A resistência é um ato político, cujo vocábulo indica a capacidade do ser humano de suportar, resistir ou se opor a uma forma, ação ou mudança, sendo empregada em aspectos políticos, quando campanhas governamentais, por exemplo, são incapazes de incluir toda a população, acabando por excluir um grupo, por vezes, mais necessitado de mudanças e atenção que o beneficiado.
As movimentações desse tipo geram revoltas, porém, a questão é como dar voz àqueles que, por décadas, ou até mesmo, séculos, seguem oprimidos ou silenciados? É neste momento que a poesia entra em cena.
Para a poeta, filósofa e advogada, Beth Guedes, que também é PCD, o poema é considerado um ato de resistência, pois usa a linguagem para denunciar a tirania e os atos de autoritarismo, sendo esse, um gênero literário livre de preconceitos, quer seja de raça, gênero, classe social, deficiências ou idade. Afinal, todos têm liberdade para expor seus sentimentos mais profundos através das palavras.
Um exemplo está no poema “Diversidade”, de autoria da autora e que está publicado no livro “Caligrafia do Entardecer”, publicado em 2022. Segue parte dos versos com sua resistência:
“...Há tantos mutilados
que rastejam por entre minas
corpos esqueléticos de fome
lágrimas teimosas na face
O barulho das bombas
ensurdece as consciências
e há esse medo no olhar
dor das palavras confusas
Que cessem os julgamentos
nos tribunais do preconceito
pessoas sentenciadas no ódio
no estranhamento ao diferente…
… Nessa intolerância o poema
nasce morto, mas vai ressuscitar
quando sensíveis ao clamor alheio
aceitarmos os desiguais como iguais
Ainda bem que a combinação de palavras e técnicas, como a métrica, rima, figuras de linguagem e as alterações de ritmo ao longo dos versos provocam uma série de sensações nos leitores e um grande impacto emocional.

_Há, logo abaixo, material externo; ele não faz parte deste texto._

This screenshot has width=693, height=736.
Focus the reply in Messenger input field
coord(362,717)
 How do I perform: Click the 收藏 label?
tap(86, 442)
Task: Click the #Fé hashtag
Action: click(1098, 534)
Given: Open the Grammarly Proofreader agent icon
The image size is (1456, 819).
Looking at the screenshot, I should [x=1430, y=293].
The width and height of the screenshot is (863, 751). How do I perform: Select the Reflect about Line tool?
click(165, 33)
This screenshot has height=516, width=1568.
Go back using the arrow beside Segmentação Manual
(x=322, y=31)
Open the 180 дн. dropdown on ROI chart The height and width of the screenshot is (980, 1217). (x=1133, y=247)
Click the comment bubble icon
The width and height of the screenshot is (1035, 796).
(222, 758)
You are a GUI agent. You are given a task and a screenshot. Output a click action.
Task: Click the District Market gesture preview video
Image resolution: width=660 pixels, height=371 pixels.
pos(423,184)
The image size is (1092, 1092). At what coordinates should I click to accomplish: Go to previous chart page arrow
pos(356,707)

Além disso, essa característica e a flexibilidade na escrita também são conhecidas pela capacidade do autor em driblar a censura. Beth recorda que a habilidade se tornou muito popular, durante o período da ditadura militar, de 1964 a 1985, quando os artistas nacionais se viram perseguidos por letras musicais que batiam de frente com o atual modelo político da época. Assim, a alternativa foi se adaptar à nova realidade.
Outra solução foi usar metáforas para contornar as restrições dos órgãos regulamentadores, compondo canções - um tipo de manifestação poética - que até hoje são populares entre os brasileiros, como “Cálice” - que possui sonoridade parecida com a palavra “Cale-se”, e “Para não dizer que não falei das flores”, que faz uso de uma flor para disseminar ideia de pacifismo, enquanto os versos convocavam a população a ir às ruas e lutar contra a violência do período.
Vale recordar que a poesia está sempre diretamente ligada à inclusão por reconhecer a dignidade e valor de cada indivíduo como é, enriquecendo, justamente, a construção coletiva social, que só ocorre quando todos possuem voz e podem dialogar entre si, sem qualquer tipo de intolerância.
Para a poeta escrita e a arte, de forma geral, são e devem continuar sendo espaços livres e acolhedores, pronto para abraçar diferentes corpos, vivências, ritmos, formas de expressão e realidades sociais, finalmente dando oportunidade aos mais marginalizados.